When we vectorize reductions, we try to move them out of the loop, see PhaseIdealLoop::move_unordered_reduction_out_of_loop introduced in JDK-8302652 / https://github.com/openjdk/jdk/pull/13056.

That still leaves us with a chain of vector-adds, which can limit the latency. I'm copying this from elsewhere:

[~qamai]:
Reassociation idea: Reduction loop is latency-bound, so we can reassociate the operations of an unrolled loop to saturate the ALU and load/store units. E.g: transforming x4 + (x3 + (x2 + (x1 + x))) into x + (x4 + (x3 + (x2 + x1))). This should be easier and introduce less register pressure compared to having several dedicated reduction lanes.
[~epeter]:
Ok, yes. After moving the reduction out of the loop, we now have add-vectors in a sequence.
This has high latency. We could further improve things this way:
- give each its own phi -> smaller latency but requires more registers
- reassociate them -> if we do it right, i.e. xv = xv + (xv4 + (xv3 + (xv2 + xv1))), then the latency is still minimal, but the register pressure on the backedge is smaller. Nice idea!

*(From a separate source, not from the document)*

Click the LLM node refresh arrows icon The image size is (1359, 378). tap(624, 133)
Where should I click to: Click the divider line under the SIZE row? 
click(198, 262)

I may soon refactor away PhaseIdealLoop::move_unordered_reduction_out_of_loop, and move it into VLoop::optimize, so we can already predict during auto-vectoirzation if we can move the reduction nodes out of the loop, which makes vectorization more profitable.

So this optimization would have to be a stand-alone. Maybe it could be done in in IGVN after loop-opts, when we are done super-unrolling.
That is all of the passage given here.